KevinB
(Kevin Bird)
November 19, 2018, 5:53pm
1
I’m having issues with the new data block api.
Here is the call I’m trying to use:
data_clas = (TextList.from_folder(path, vocab=data_lm.vocab)
.split_by_folder(valid='valid')
.label_from_folder(classes=['neg','pos'])
.filter_missing_y()
.databunch(bs=bs))
and this is my error:
---------------------------------------------------------------------------
TypeError Traceback (most recent call last)
<ipython-input-138-cffcd242252b> in <module>
1 data_clas = (TextList.from_folder(path, vocab=data_lm.vocab)
2 .split_by_folder(valid='valid')
----> 3 .label_from_folder(classes=['neg','pos'])
4 .filter_missing_y()
5 .databunch(bs=bs))
TypeError: 'bool' object is not callable
This is what my directory structure looks like:
and inside of the neg and pos directory are .txt files.
I’m not really sure how to debug this further since it is inside of the data block, should I try going back to the other way of grabbing data?
Here is my version information:
=== Software ===
python version : 3.6.6
fastai version : 1.0.27
torch version : 1.0.0.dev20181029
nvidia driver : 396.37
torch cuda ver : 9.2.148
torch cuda is : available
torch cudnn ver : 7104
torch cudnn is : enabled
=== Hardware ===
nvidia gpus : 1
torch available : 1
- gpu0 : 16270MB | Quadro P5000
=== Environment ===
platform : Linux-3.10.0-862.11.6.el7.x86_64-x86_64-with-centos-7.5.1804-Core
distro : #1 SMP Tue Aug 14 21:49:04 UTC 2018
conda env : kbird
python : /home/kbird/.conda/envs/kbird/bin/python
sys.path :
/home/kbird/.conda/envs/kbird/lib/python36.zip
/home/kbird/.conda/envs/kbird/lib/python3.6
/home/kbird/.conda/envs/kbird/lib/python3.6/lib-dynload
/home/kbird/.local/lib/python3.6/site-packages
/home/kbird/.conda/envs/kbird/lib/python3.6/site-packages
/home/kbird/.conda/envs/kbird/lib/python3.6/site-packages/IPython/extensions
/home/kbird/.ipython
3 Likes
jm0077
(Jesús Pérez)
November 20, 2018, 11:47am
2
Hello, I’m getting the same error even with the updated fastai version (1.0.28). Did you find any solution?
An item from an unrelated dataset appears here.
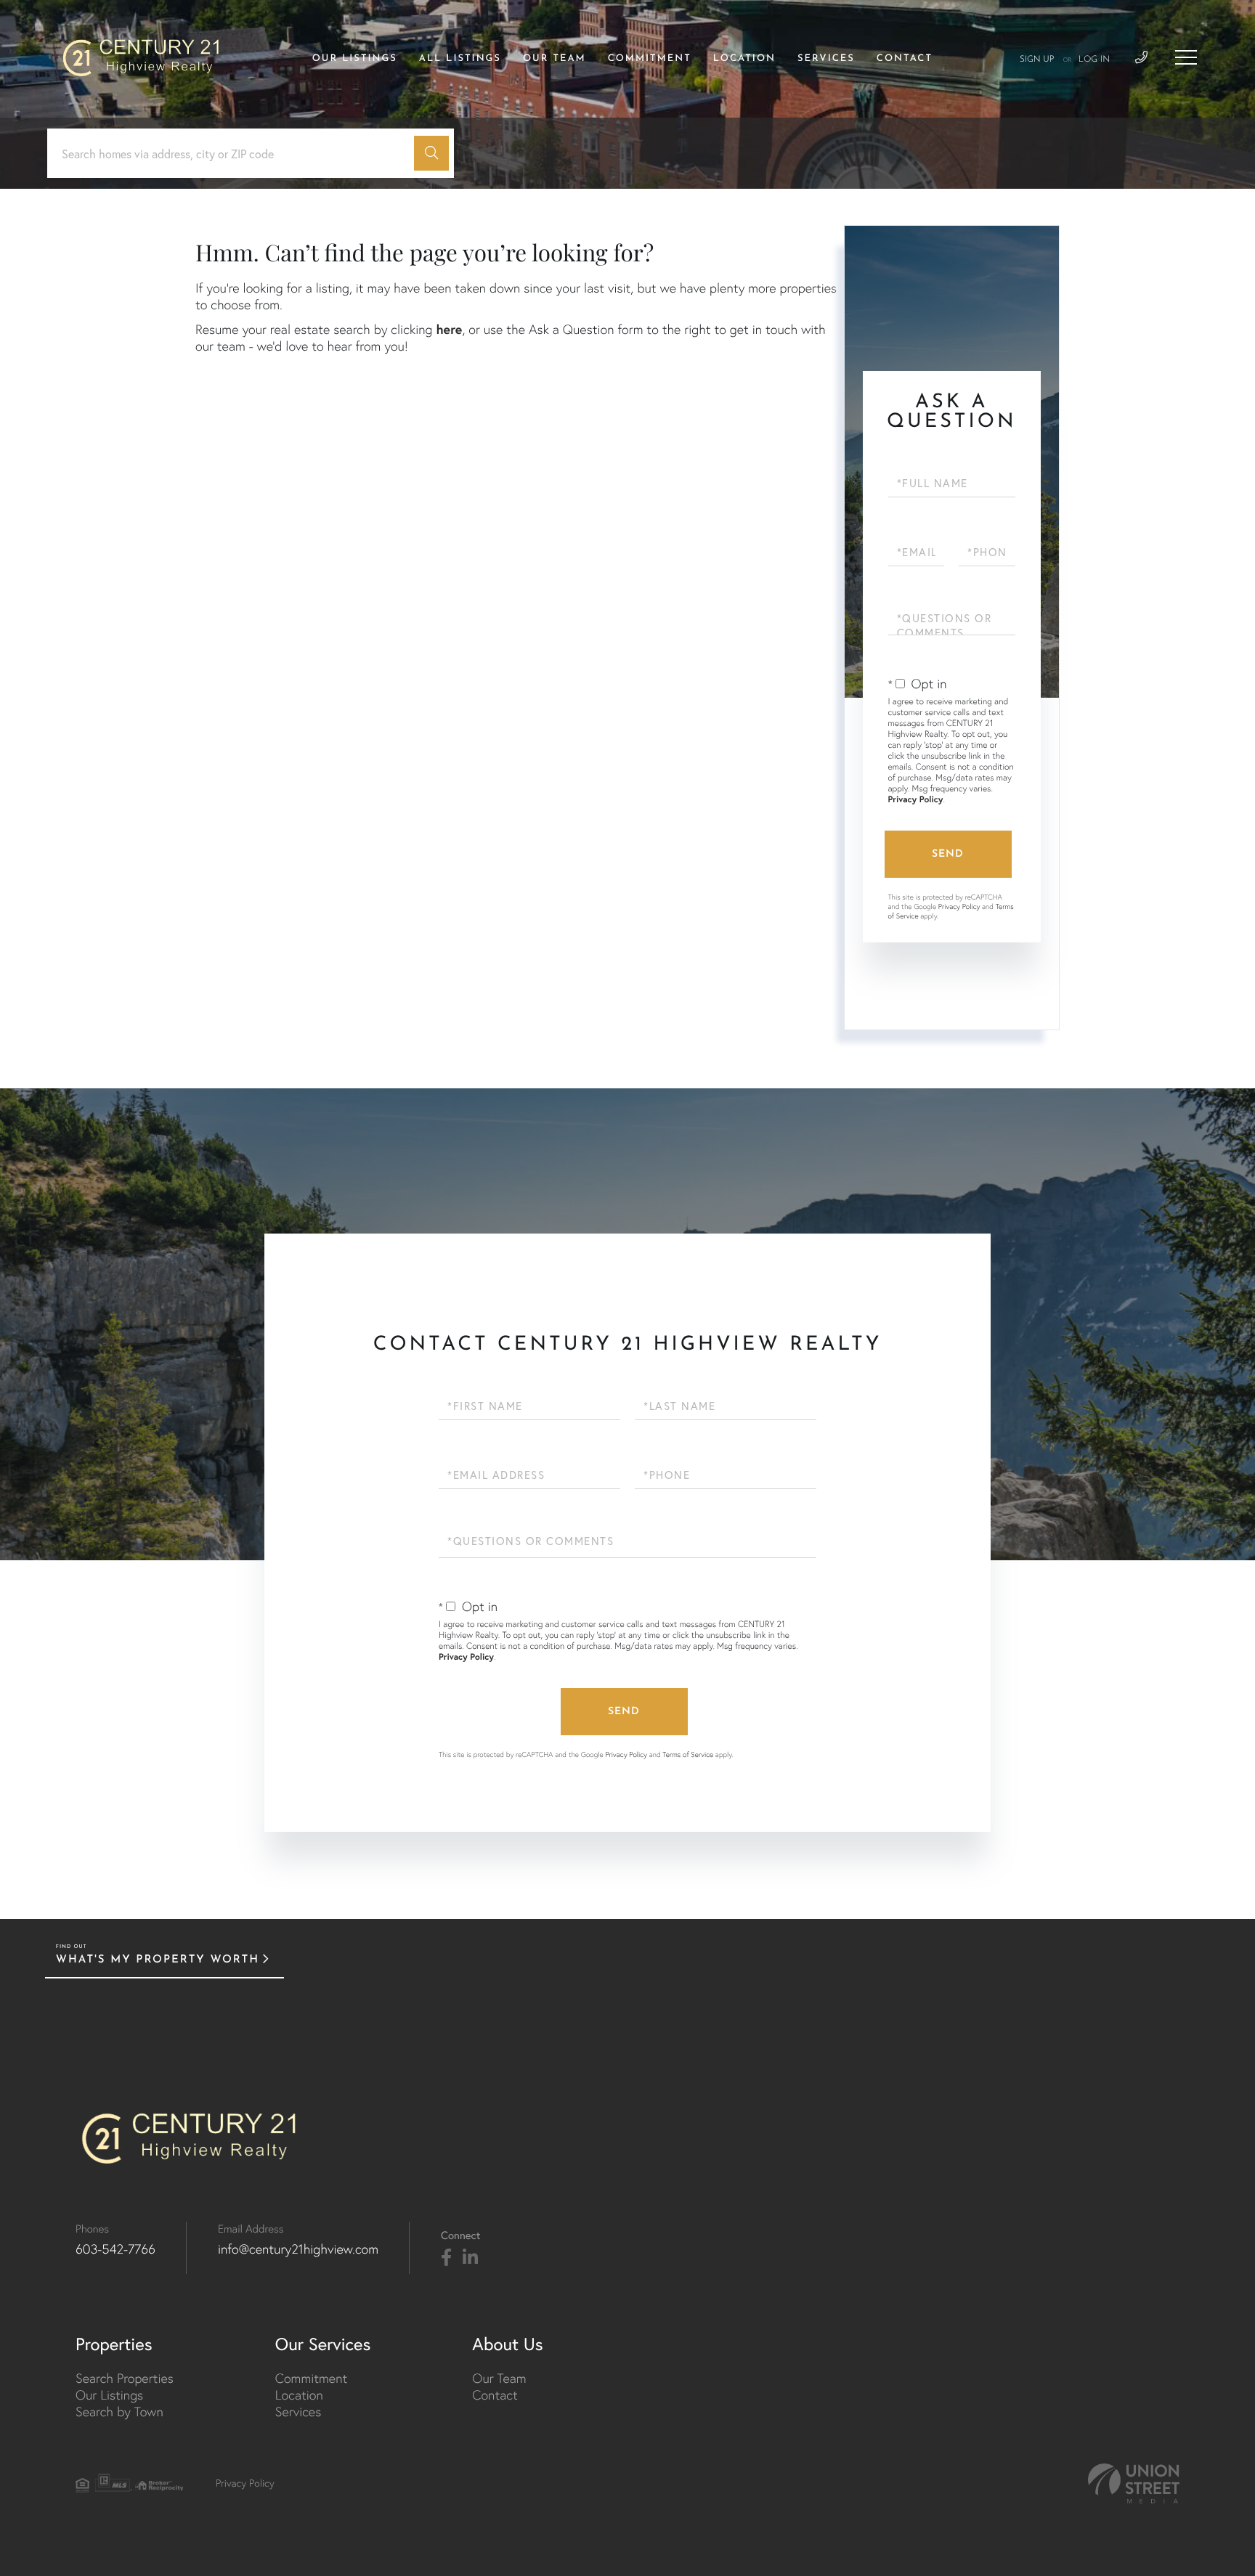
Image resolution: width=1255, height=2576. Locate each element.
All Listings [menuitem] (460, 59)
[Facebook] (446, 2258)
BTW, how do you obtain all the versions of the libraries installed in your VM instance?
KevinB
(Kevin Bird)
November 20, 2018, 2:09pm
3
First, import the utils library from fastai:
from fastai.utils import *
Then the command to see the versions is:
show_install()
This also has an optional show_nvidia_smi
parameter that will show your nvidia-smi output as well.
I haven’t found an issue to this yet. Are you running your own dataset or the imdb one?
1 Like
jm0077
(Jesús Pérez)
November 20, 2018, 2:12pm
4
Thanks for the info. About the issue, I’m running in IMDB dataset (even with no modifications from my side). I think this post should be moved to fastai course v3 section (to obtain more visibility)
1 Like
KevinB
(Kevin Bird)
November 20, 2018, 2:13pm
5
You’re probably correct. I was going to leave it here since I was just having issues on my own dataset, but if you are seeing the same thing with the imdb data, it probably is best to put it over there to see if other people are seeing the same issue.
hi Kevin,
is this resolved? thank you!
KevinB
(Kevin Bird)
November 20, 2018, 6:02pm
7
Not yet, I might try to dig into it but I don’t really know how to walk through the issue
i used an earlier version of the nb and it does not have the filter_missing_y, and it works. I’m not sure what this does, the classes=[‘neg’, ‘pos’]) seems already selecting only neg/pos not the unsup.
what do you think?
data_clas = (TextList.from_folder(path, vocab=data_lm.vocab)
#grab all the text files in path
.split_by_folder(valid=‘test’)
#split by train and valid folder (that only keeps ‘train’ and ‘test’ so no need to filter)
.label_from_folder(classes=[‘neg’, ‘pos’])
#remove docs with labels not in above list (i.e. ‘unsup’)
.filter_missing_y()
#label them all with their folders
1 Like
KevinB
(Kevin Bird)
November 20, 2018, 8:41pm
9
I think you’re onto something. When I comment out .filter_missing_y()
It doesn’t error.
jm0077
(Jesús Pérez)
November 20, 2018, 9:09pm
10
I was searching in the github of the library and found that filter_missing_y is an object of TextList class so it can’t be callable, right?
class TextList(ItemList):
_bunch = TextClasDataBunch
_processor = [TokenizeProcessor, NumericalizeProcessor]
def __init__(self, items:Iterator, vocab:Vocab=None, **kwargs):
self.filter_missing_y = True
super().__init__(items, **kwargs)
self.vocab = vocab
Githhub for data.py
1 Like
fkautz
(Frederick Kautz)
November 21, 2018, 10:44pm
11
I just tested this and it worked:
text_list = TextList.from_folder(path, vocab=data_lm.vocab)
text_list_split_by_folder = text_list.split_by_folder(valid='test')
text_list_labeled_by_folder = text_list_split_by_folder.label_from_folder(classes=['neg', 'pos'])
text_list_labeled_by_folder.filter_missing_y = True
data_clas = text_list_labeled_by_folder.databunch(bs=bs)
data_clas.save('tmp_clas')
6 Likes
I’ve been looking for the updated version of pretrained wt103 with the .pth path. here I found them:
http://files.fast.ai/models/wt103_v1/
That’s correct. That’s why when you separate out each operation into separate lines, it works correctly (as suggested by @fkautz ).